Task requirements → Please print the material shown below word for word, starting at the line that has "The width and height of the screenshot is (1472, 618)." and stopping after the line that has "At what coordinates". Omit the pictures.

Material for this task →
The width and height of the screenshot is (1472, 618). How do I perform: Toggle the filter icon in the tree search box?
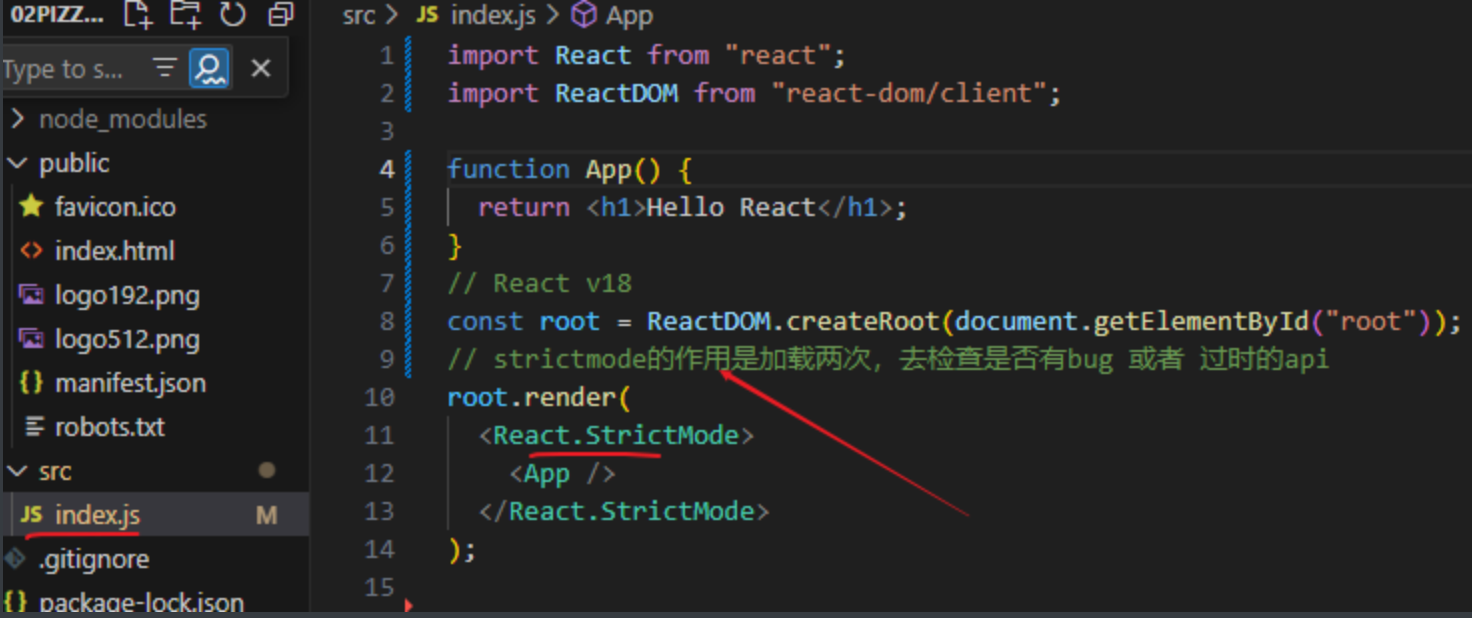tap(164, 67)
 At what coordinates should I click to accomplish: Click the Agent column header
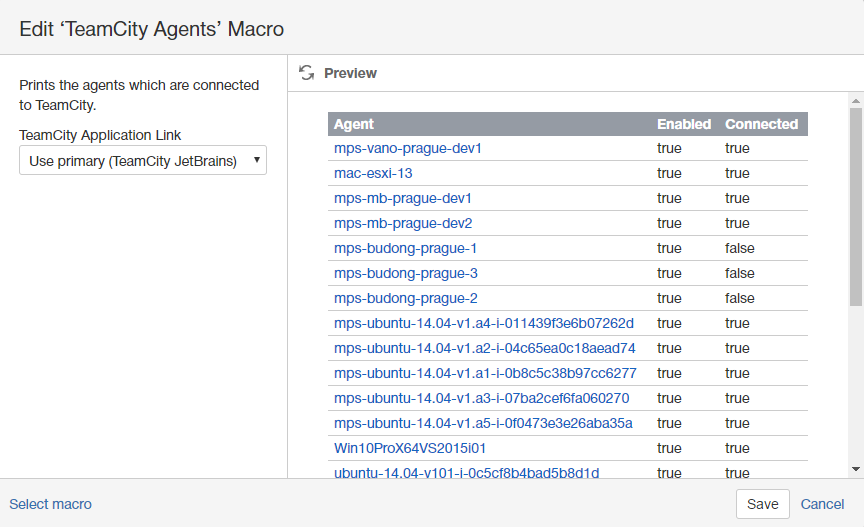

* * *

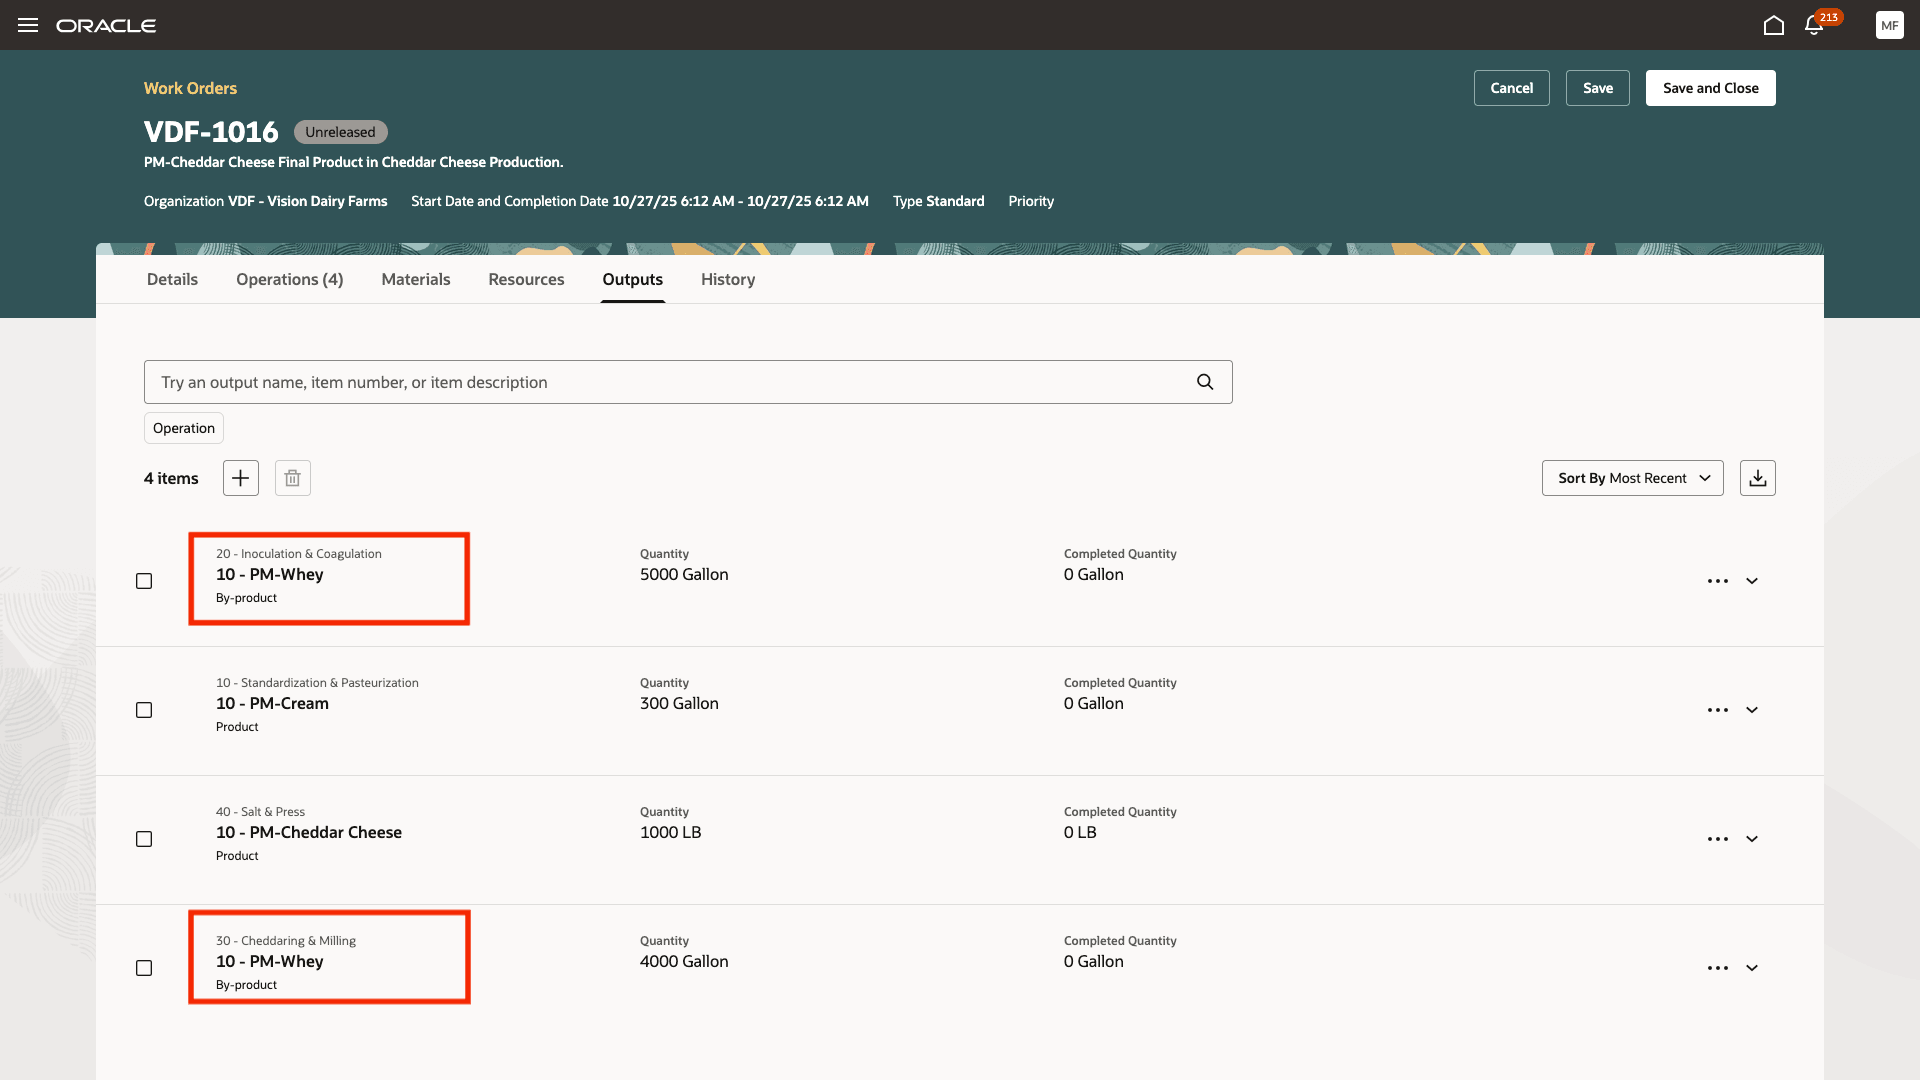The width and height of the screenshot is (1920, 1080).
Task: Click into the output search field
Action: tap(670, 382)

Reply →
The width and height of the screenshot is (1472, 618). How do I perform: Toggle the filter icon in the tree search box?
tap(164, 67)
 At what coordinates should I click to accomplish: Click the Agent column header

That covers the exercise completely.